她想起這幅畫,就是兩人在談論冷天辰為什麽要住在這麽高的山頂時,冷天辰突發奇想了這麽一句,逼她寫到了畫後麵。
冷天辰又摘下另一幅,後麵寫著:
“有的人對我好,是因為我對他好,有的人對我好,是因為懂得我的好。天辰,你唯一懂我。

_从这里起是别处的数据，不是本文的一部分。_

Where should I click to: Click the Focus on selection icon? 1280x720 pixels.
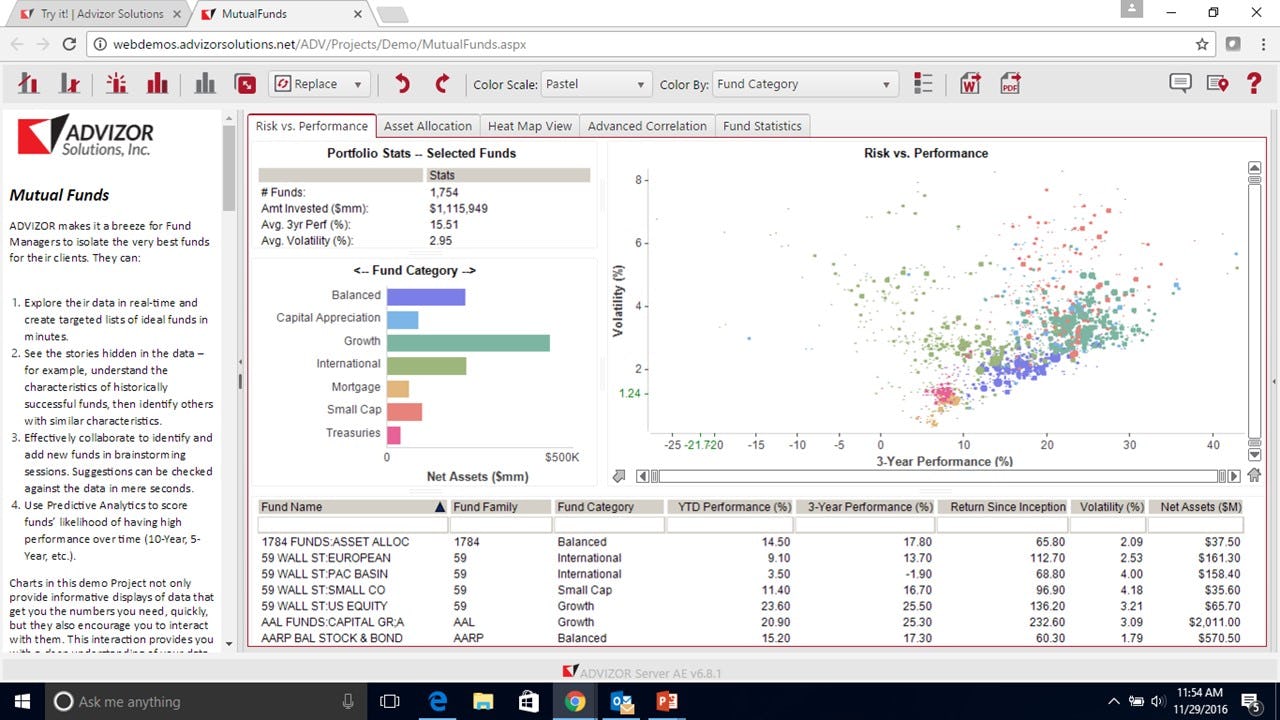click(x=116, y=84)
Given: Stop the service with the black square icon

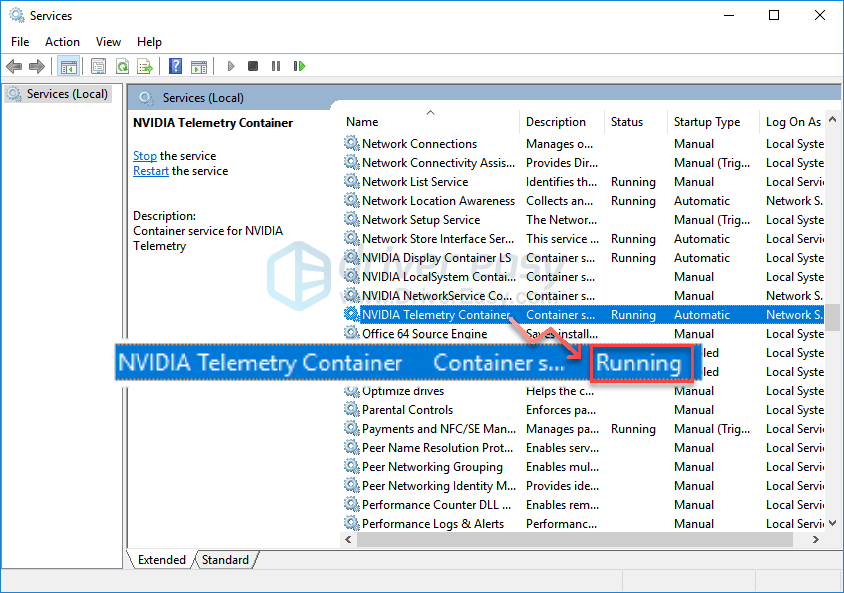Looking at the screenshot, I should point(253,66).
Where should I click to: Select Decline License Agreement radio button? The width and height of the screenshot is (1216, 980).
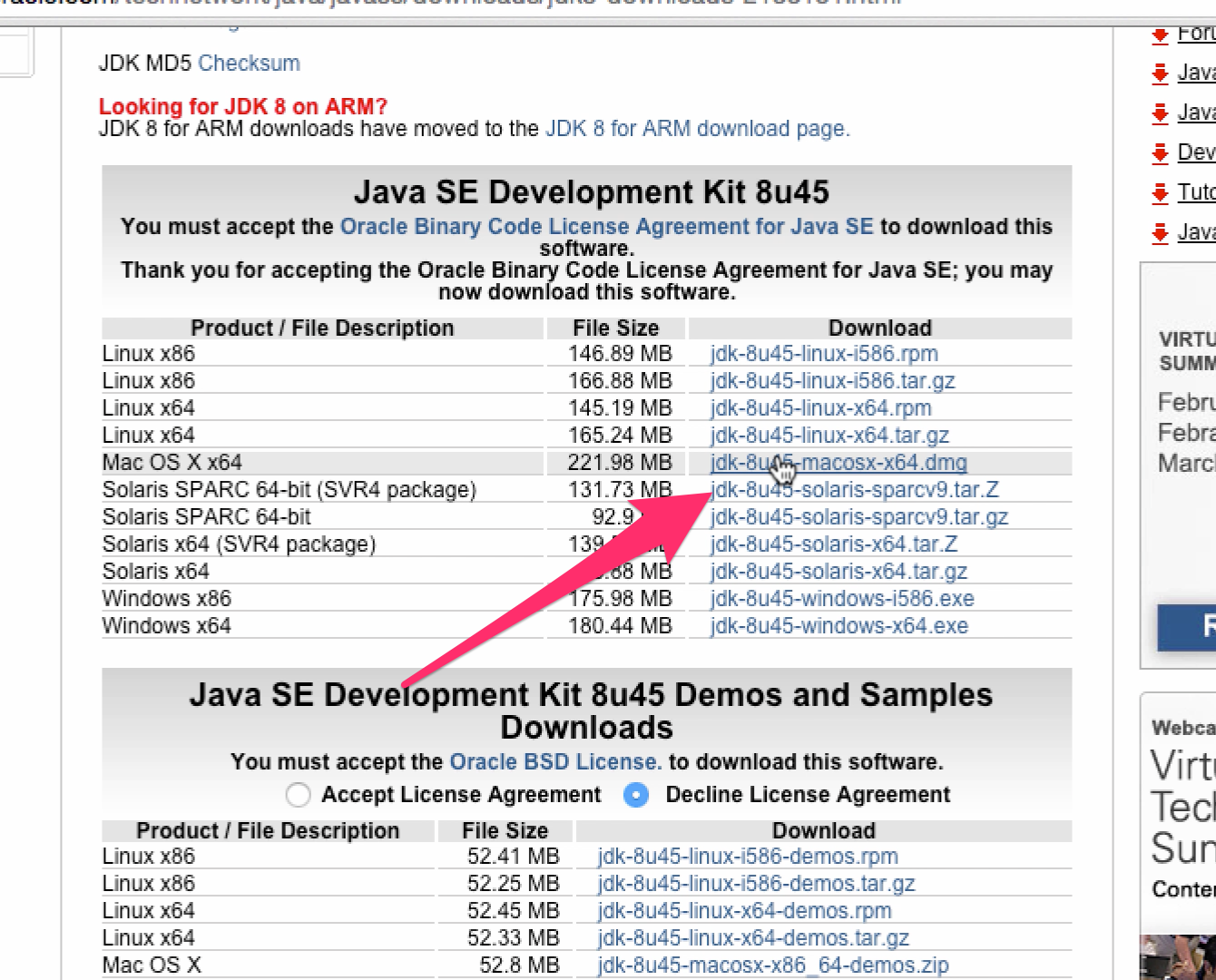(636, 795)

”
夏千早將腦袋湊過去看就算了,還偏偏念出來。
念出來後,又進行一番大肆的評價:“果然是白眼狼,爸爸和千羽對你那麽好,你怎麽就隻覺得冷少爺對你好!”
冷天辰笑得眼睛彎彎:“你難道沒聽過,深陷熱戀中的人眼中隻有彼此?”
夏千晨腦子空著,想要解釋什麽,可是鐵證如山,加上冷天辰失憶了,她真是一百張嘴都辯不清。
冷天辰又摘下一副,夏千早剛要念。
夏千晨大聲說道:“你們夠了!”
冷天辰回過神,眼中的笑意明晃晃的:“千晨,你害羞了麽?”
“這些畫後麵的字,都是當初你逼我寫的。”
冷天辰眼中的笑意退卻了幾分,執拗說:“這都是我們曾經深深相愛過的證據。即便我失憶了,忘了你,到處都有我們相愛的蛛絲馬跡存在……”
“你要這麽相信,我也沒辦法。”
“我知道你愛我,否則你也不會答應嫁給我。”
“……”
“你愛我!”他堅定地說,“比我想象的還要愛我!”
夏千晨覺得頭很疼,然而,身後陰冷的目光卻更是讓她的背脊發冷。
她不敢回頭,也知道那兩束目光的來源出自哪裏。
羅德低聲問:“夏小姐跟冷少爺,以前就相識嗎?”
“冷少爺12歲,千晨9歲的時候,他們就認識了。”夏千早這個多嘴婆,“原來帝少不知道麽?”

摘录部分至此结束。